**Dataset**:
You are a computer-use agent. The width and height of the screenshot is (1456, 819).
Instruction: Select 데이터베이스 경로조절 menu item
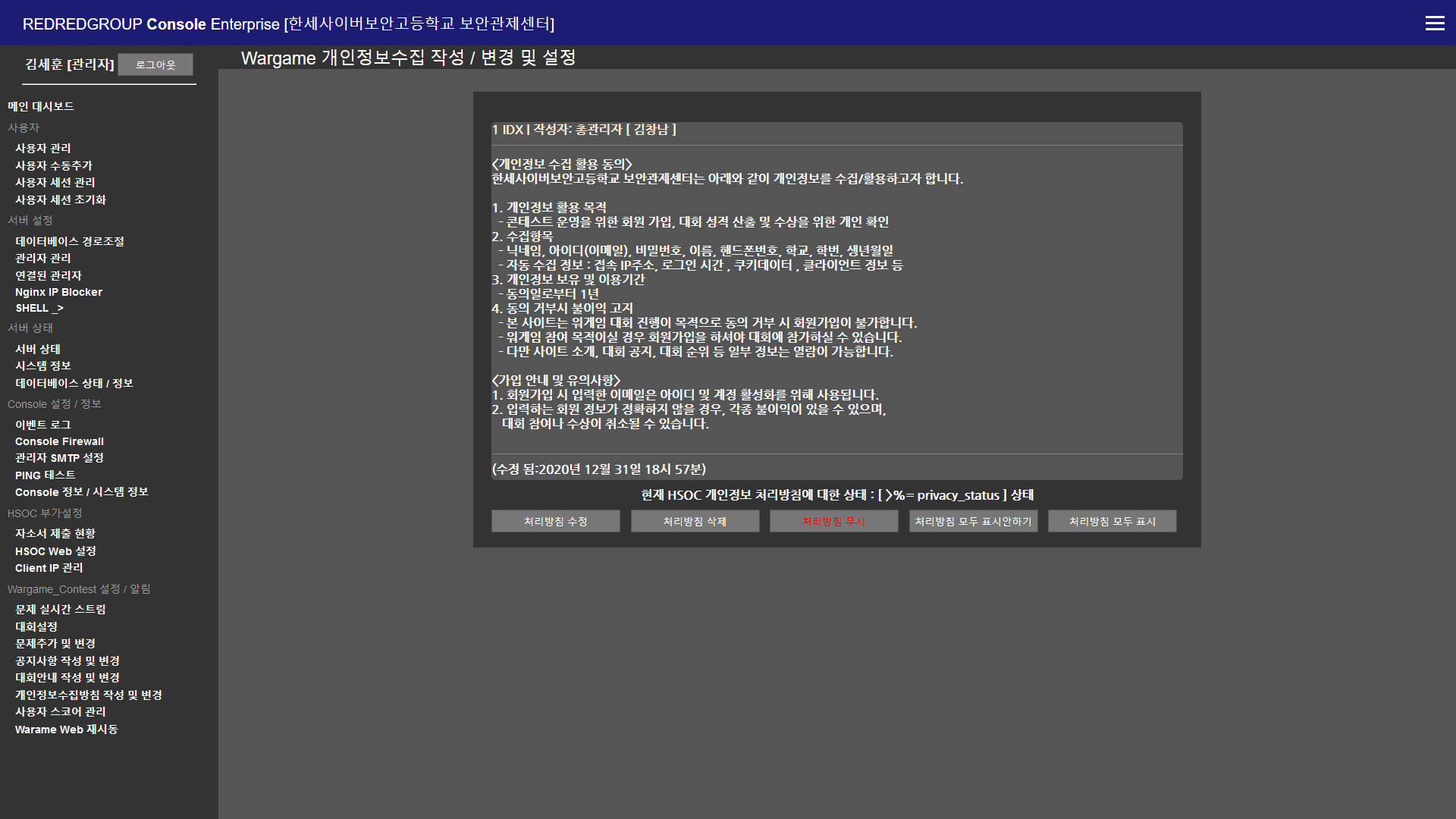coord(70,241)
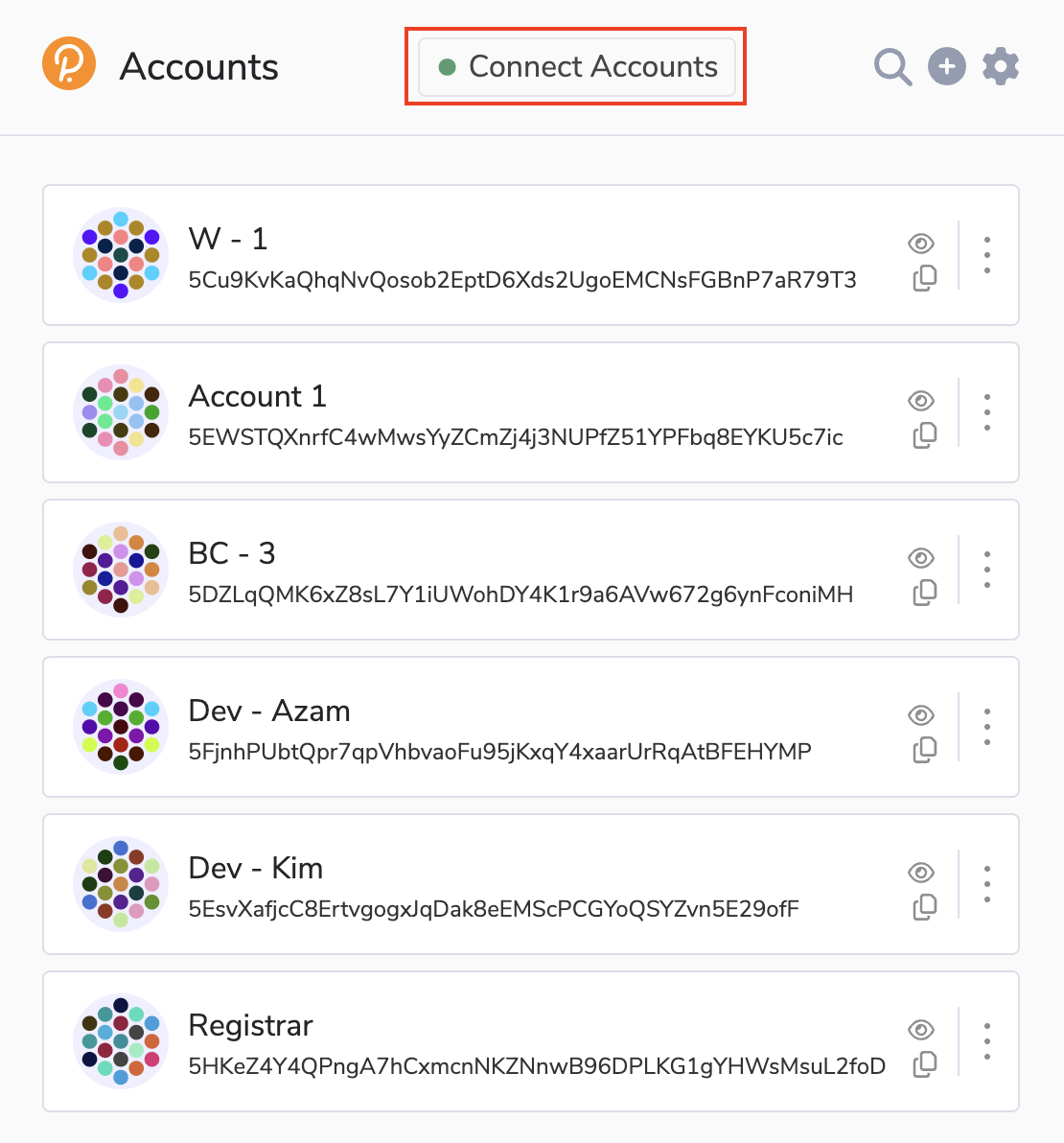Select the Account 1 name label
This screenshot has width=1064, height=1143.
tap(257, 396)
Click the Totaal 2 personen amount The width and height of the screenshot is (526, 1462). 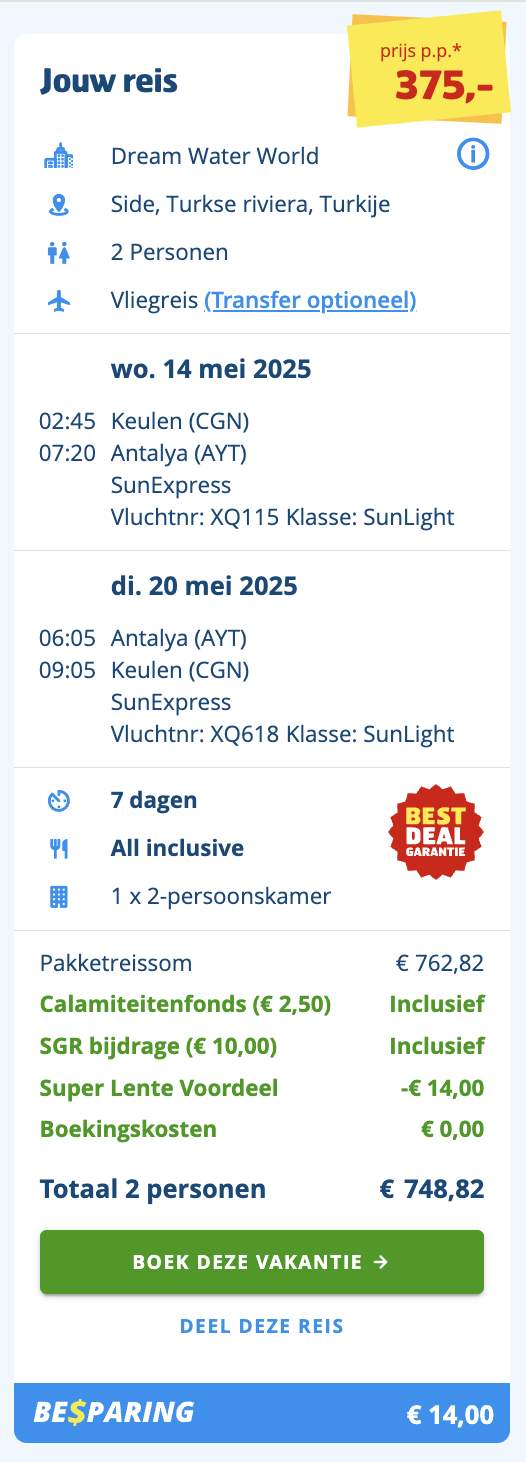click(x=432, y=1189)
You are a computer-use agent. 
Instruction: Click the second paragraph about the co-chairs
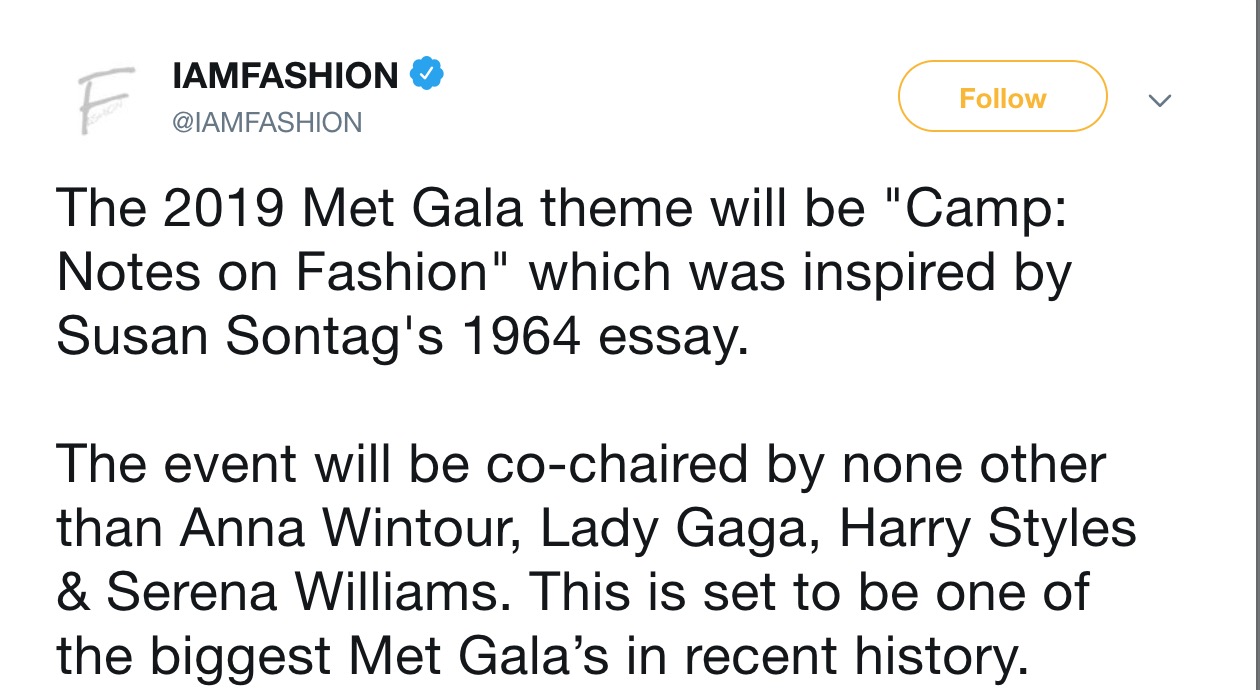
---
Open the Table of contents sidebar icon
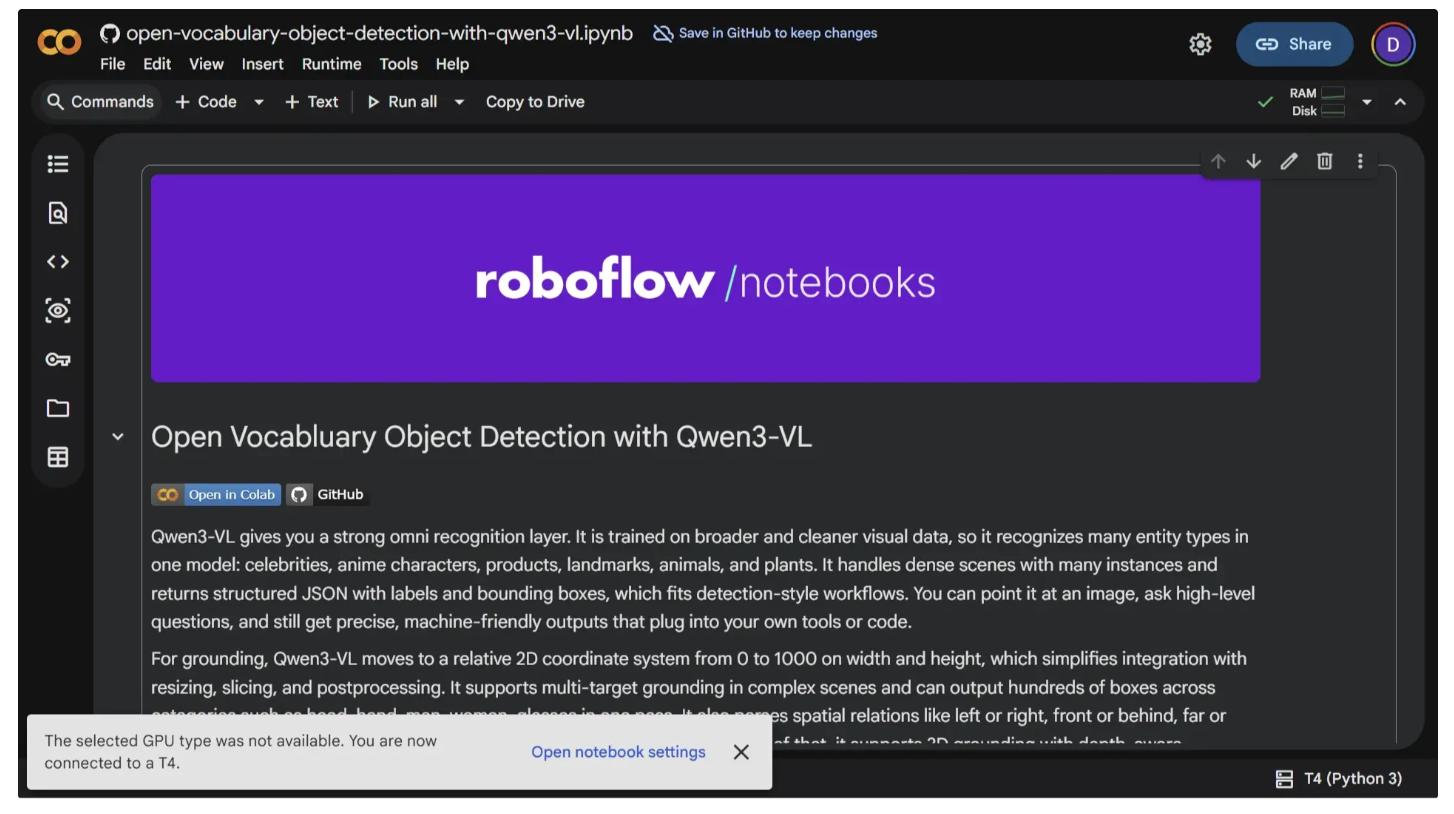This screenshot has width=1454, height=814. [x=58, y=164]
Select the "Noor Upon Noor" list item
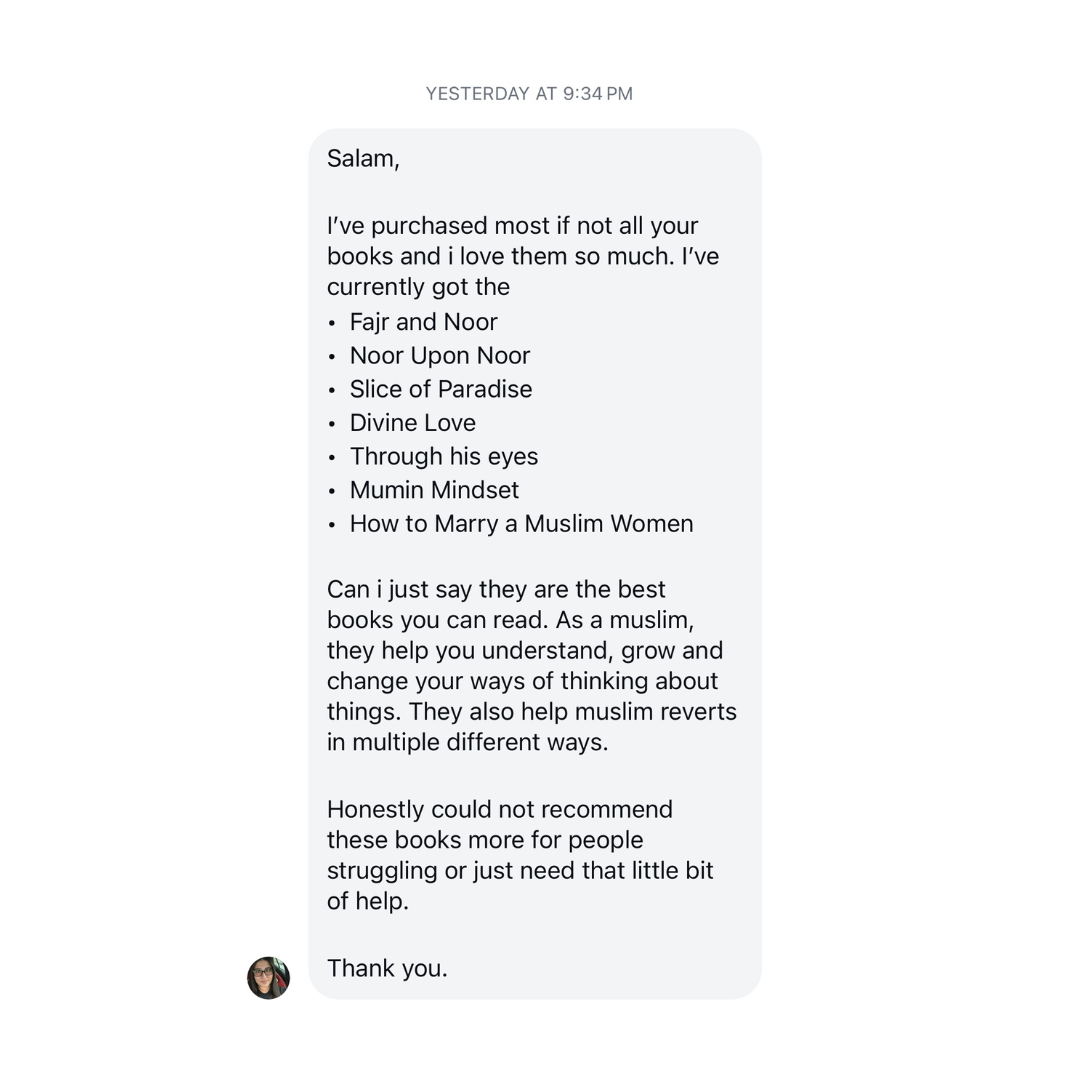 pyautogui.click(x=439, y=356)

**What is expected**:
Reproduce the entries starting at the line containing "Open the Table of contents sidebar icon" and ending at the line containing "pyautogui.click(x=439, y=356)", with "sidebar icon" changed to "side panel button" and nothing else altered. Leave the pictures out of your answer.

**Response**:
Open the Table of contents side panel button
This screenshot has width=1454, height=814. [x=58, y=164]
Select the "Noor Upon Noor" list item
 pyautogui.click(x=439, y=356)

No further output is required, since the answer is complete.